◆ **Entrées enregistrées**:
====

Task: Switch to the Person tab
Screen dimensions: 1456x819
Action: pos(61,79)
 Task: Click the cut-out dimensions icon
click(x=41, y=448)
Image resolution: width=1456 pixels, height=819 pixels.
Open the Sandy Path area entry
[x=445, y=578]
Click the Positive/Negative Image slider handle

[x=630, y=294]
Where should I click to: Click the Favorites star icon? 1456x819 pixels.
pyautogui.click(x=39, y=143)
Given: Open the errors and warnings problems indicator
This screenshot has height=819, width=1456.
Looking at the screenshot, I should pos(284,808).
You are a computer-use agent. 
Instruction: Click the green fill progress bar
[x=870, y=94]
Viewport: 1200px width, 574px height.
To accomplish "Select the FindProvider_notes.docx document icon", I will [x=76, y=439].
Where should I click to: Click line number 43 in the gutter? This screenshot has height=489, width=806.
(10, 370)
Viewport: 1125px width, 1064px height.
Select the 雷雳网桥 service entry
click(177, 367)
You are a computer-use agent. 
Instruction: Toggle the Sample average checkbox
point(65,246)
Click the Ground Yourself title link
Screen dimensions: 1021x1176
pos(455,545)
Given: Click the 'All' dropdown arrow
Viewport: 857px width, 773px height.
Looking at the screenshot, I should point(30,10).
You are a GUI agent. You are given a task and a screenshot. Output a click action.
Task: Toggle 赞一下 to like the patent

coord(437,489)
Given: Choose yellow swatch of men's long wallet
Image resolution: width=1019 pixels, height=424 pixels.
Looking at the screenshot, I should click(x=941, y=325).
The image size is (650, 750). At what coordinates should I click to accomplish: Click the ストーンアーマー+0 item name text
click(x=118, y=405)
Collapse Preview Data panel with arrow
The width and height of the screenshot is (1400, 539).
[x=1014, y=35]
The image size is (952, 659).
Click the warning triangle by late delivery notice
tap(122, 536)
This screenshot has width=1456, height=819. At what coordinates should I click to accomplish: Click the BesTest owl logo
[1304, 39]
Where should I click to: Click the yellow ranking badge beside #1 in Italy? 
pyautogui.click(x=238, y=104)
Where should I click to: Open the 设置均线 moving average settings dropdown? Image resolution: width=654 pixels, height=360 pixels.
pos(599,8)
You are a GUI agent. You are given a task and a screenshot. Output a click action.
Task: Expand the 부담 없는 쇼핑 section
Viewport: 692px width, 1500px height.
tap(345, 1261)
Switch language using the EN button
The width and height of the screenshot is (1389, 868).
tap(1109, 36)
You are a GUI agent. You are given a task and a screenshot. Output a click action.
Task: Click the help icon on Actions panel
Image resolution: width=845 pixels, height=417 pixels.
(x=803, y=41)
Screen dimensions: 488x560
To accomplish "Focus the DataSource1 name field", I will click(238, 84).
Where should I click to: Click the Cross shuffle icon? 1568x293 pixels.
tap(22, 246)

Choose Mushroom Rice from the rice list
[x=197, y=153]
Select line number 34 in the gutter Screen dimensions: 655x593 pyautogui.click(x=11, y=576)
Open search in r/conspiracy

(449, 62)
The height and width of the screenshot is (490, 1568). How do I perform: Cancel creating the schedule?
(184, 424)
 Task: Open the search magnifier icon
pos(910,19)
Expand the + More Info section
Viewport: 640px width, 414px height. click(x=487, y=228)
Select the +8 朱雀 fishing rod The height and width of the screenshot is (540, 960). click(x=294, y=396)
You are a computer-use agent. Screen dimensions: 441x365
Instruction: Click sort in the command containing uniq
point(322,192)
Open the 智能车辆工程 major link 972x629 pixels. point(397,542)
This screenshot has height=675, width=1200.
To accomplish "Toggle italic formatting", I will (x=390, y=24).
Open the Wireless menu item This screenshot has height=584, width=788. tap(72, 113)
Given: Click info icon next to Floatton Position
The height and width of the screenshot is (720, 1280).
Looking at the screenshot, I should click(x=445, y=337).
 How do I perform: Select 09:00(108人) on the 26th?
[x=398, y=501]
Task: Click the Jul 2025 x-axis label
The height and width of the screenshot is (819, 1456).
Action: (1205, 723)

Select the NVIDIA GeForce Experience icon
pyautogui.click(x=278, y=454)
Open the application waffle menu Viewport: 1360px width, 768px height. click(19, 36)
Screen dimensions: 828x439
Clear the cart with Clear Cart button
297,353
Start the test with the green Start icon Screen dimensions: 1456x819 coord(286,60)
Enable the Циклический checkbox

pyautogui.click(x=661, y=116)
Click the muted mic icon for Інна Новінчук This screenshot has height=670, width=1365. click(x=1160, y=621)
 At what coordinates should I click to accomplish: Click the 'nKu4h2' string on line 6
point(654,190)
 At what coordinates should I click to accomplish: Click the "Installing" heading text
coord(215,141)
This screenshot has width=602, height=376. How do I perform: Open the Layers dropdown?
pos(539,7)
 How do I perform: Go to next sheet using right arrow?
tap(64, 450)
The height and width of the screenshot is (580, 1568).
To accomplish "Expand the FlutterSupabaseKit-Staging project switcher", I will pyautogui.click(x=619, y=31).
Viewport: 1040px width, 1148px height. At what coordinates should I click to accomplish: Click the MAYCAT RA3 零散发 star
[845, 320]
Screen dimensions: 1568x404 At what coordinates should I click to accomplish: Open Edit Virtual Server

====

◆ **L'exercice**: Mettez chaque ligne des items ci-dessus dans une liste JSON de chaînes, une chaîne par ligne, sans les lignes vides.

◆ **Réponse au problème**:
[
  "Task: Switch to the Person tab",
  "Screen dimensions: 1456x819",
  "Action: pos(61,79)",
  " Task: Click the cut-out dimensions icon",
  "click(x=41, y=448)",
  "Image resolution: width=1456 pixels, height=819 pixels.",
  "Open the Sandy Path area entry",
  "[x=445, y=578]",
  "Click the Positive/Negative Image slider handle",
  "[x=630, y=294]",
  "Where should I click to: Click the Favorites star icon? 1456x819 pixels.",
  "pyautogui.click(x=39, y=143)",
  "Given: Open the errors and warnings problems indicator",
  "This screenshot has height=819, width=1456.",
  "Looking at the screenshot, I should pos(284,808).",
  "You are a computer-use agent. ",
  "Instruction: Click the green fill progress bar",
  "[x=870, y=94]",
  "Viewport: 1200px width, 574px height.",
  "To accomplish \"Select the FindProvider_notes.docx document icon\", I will [x=76, y=439].",
  "Where should I click to: Click line number 43 in the gutter? This screenshot has height=489, width=806.",
  "(10, 370)",
  "Viewport: 1125px width, 1064px height.",
  "Select the 雷雳网桥 service entry",
  "click(177, 367)",
  "You are a computer-use agent. ",
  "Instruction: Toggle the Sample average checkbox",
  "point(65,246)",
  "Click the Ground Yourself title link",
  "Screen dimensions: 1021x1176",
  "pos(455,545)",
  "Given: Click the 'All' dropdown arrow",
  "Viewport: 857px width, 773px height.",
  "Looking at the screenshot, I should point(30,10).",
  "You are a GUI agent. You are given a task and a screenshot. Output a click action.",
  "Task: Toggle 赞一下 to like the patent",
  "coord(437,489)",
  "Given: Choose yellow swatch of men's long wallet",
  "Image resolution: width=1019 pixels, height=424 pixels.",
  "Looking at the screenshot, I should click(x=941, y=325).",
  "The image size is (650, 750). At what coordinates should I click to accomplish: Click the ストーンアーマー+0 item name text",
  "click(x=118, y=405)",
  "Collapse Preview Data panel with arrow",
  "The width and height of the screenshot is (1400, 539).",
  "[x=1014, y=35]",
  "The image size is (952, 659).",
  "Click the warning triangle by late delivery notice",
  "tap(122, 536)",
  "This screenshot has width=1456, height=819. At what coordinates should I click to accomplish: Click the BesTest owl logo",
  "[1304, 39]",
  "Where should I click to: Click the yellow ranking badge beside #1 in Italy? ",
  "pyautogui.click(x=238, y=104)",
  "Where should I click to: Open the 设置均线 moving average settings dropdown? Image resolution: width=654 pixels, height=360 pixels.",
  "pos(599,8)",
  "You are a GUI agent. You are given a task and a screenshot. Output a click action.",
  "Task: Expand the 부담 없는 쇼핑 section",
  "Viewport: 692px width, 1500px height.",
  "tap(345, 1261)",
  "Switch language using the EN button",
  "The width and height of the screenshot is (1389, 868).",
  "tap(1109, 36)",
  "You are a GUI agent. You are given a task and a screenshot. Output a click action.",
  "Task: Click the help icon on Actions panel",
  "Image resolution: width=845 pixels, height=417 pixels.",
  "(x=803, y=41)",
  "Screen dimensions: 488x560",
  "To accomplish \"Focus the DataSource1 name field\", I will click(238, 84).",
  "Where should I click to: Click the Cross shuffle icon? 1568x293 pixels.",
  "tap(22, 246)",
  "Choose Mushroom Rice from the rice list",
  "[x=197, y=153]",
  "Select line number 34 in the gutter Screen dimensions: 655x593 pyautogui.click(x=11, y=576)",
  "Open search in r/conspiracy",
  "(449, 62)",
  "The height and width of the screenshot is (490, 1568). How do I perform: Cancel creating the schedule?",
  "(184, 424)",
  " Task: Open the search magnifier icon",
  "pos(910,19)",
  "Expand the + More Info section",
  "Viewport: 640px width, 414px height. click(x=487, y=228)",
  "Select the +8 朱雀 fishing rod The height and width of the screenshot is (540, 960). click(x=294, y=396)",
  "You are a computer-use agent. Screen dimensions: 441x365",
  "Instruction: Click sort in the command containing uniq",
  "point(322,192)",
  "Open the 智能车辆工程 major link 972x629 pixels. point(397,542)",
  "This screenshot has height=675, width=1200.",
  "To accomplish \"Toggle italic formatting\", I will (x=390, y=24).",
  "Open the Wireless menu item This screenshot has height=584, width=788. tap(72, 113)",
  "Given: Click info icon next to Floatton Position",
  "The height and width of the screenshot is (720, 1280).",
  "Looking at the screenshot, I should click(x=445, y=337).",
  " How do I perform: Select 09:00(108人) on the 26th?",
  "[x=398, y=501]",
  "Task: Click the Jul 2025 x-axis label",
  "The height and width of the screenshot is (819, 1456).",
  "Action: (1205, 723)",
  "Select the NVIDIA GeForce Experience icon",
  "pyautogui.click(x=278, y=454)",
  "Open the application waffle menu Viewport: 1360px width, 768px height. click(19, 36)",
  "Screen dimensions: 828x439",
  "Clear the cart with Clear Cart button",
  "297,353",
  "Start the test with the green Start icon Screen dimensions: 1456x819 coord(286,60)",
  "Enable the Циклический checkbox",
  "pyautogui.click(x=661, y=116)",
  "Click the muted mic icon for Інна Новінчук This screenshot has height=670, width=1365. click(x=1160, y=621)",
  " At what coordinates should I click to accomplish: Click the 'nKu4h2' string on line 6",
  "point(654,190)",
  " At what coordinates should I click to accomplish: Click the \"Installing\" heading text",
  "coord(215,141)",
  "This screenshot has width=602, height=376. How do I perform: Open the Layers dropdown?",
  "pos(539,7)",
  " How do I perform: Go to next sheet using right arrow?",
  "tap(64, 450)",
  "The height and width of the screenshot is (580, 1568).",
  "To accomplish \"Expand the FlutterSupabaseKit-Staging project switcher\", I will pyautogui.click(x=619, y=31).",
  "Viewport: 1040px width, 1148px height. At what coordinates should I click to accomplish: Click the MAYCAT RA3 零散发 star",
  "[845, 320]",
  "Screen dimensions: 1568x404 At what coordinates should I click to accomplish: Open Edit Virtual Server"
]